There’s a great bit in an episode of Yes, Minister during which Sir Humphrey Appleby explains to Jim Hacker why women are a minority, despite there being so many of them. It’s because, he says, they share the same sense of victimhood that is the defining characteristic of all minority groups. Like all the best jokes, it’s funny because it’s true. Women behave like a minority, and politicians treat them like one. Given that they’re a minority with half the vote, though, it’s a wonder they don’t throw their weight around a little more.
Where did it come from, this sudden consensus that David Cameron’s Conservatives have a problem with women? Cuts are affecting women, sure, but not because they’re women. There was the ‘calm down, dear’ thrown at one of the Eagles (Bald Eagle or Golden Eagle? I forget), there was the sniggering suggestion that Nadine Dorries might be a bit ‘frustrated’ and … that seems to be it. Both bad, sure, but not in the general scheme of things that bad. Not Dominique Strauss-Kahn. Not even John Prescott. Yet it’s there, and it obviously scares the hell out of them. Female voters used to like Tories more than men did; now they don’t. It can’t just be policy. How many voters even know about policy?

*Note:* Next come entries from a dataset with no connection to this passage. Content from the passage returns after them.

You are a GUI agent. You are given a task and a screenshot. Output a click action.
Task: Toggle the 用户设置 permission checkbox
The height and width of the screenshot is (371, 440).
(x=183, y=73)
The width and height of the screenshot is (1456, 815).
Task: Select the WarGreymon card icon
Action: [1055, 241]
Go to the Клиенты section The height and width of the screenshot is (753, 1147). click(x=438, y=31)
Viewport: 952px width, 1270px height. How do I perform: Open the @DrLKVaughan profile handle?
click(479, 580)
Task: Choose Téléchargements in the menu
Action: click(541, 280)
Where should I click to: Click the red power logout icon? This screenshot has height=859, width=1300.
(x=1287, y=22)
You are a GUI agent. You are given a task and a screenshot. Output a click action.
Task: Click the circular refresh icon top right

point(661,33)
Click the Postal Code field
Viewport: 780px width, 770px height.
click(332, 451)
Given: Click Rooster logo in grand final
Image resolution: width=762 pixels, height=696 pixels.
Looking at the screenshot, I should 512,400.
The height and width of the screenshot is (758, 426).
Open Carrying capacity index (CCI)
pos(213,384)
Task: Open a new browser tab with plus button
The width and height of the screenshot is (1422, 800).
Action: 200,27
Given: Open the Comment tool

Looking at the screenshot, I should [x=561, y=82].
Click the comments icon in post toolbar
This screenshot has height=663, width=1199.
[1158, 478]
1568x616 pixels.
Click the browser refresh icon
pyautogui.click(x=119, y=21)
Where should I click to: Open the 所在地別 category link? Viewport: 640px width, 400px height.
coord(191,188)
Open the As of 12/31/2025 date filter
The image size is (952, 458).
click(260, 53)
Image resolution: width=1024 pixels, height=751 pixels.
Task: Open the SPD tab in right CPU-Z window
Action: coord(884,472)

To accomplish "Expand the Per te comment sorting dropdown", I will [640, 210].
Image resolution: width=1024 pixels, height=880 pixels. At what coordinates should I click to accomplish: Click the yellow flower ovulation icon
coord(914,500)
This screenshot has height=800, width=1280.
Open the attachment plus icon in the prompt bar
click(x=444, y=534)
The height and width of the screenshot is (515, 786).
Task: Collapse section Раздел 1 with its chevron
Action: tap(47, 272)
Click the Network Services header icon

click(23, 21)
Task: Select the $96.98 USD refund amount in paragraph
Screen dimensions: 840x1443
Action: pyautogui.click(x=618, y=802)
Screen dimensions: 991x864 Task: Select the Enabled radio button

Partly, I suppose, female voters are going off David Cameron because everybody is telling them they are. If you wanted, you could do this with almost anyone. Declare that the party was intolerant of fat people, say. Isolate a couple of quotes, like that Osborne gag the other day about Eric Pickles’s personal trainer, and then go around asking fat people if they’d still be prepared to vote Tory, despite those fat-loathing, fattist bastards hating fat people so much.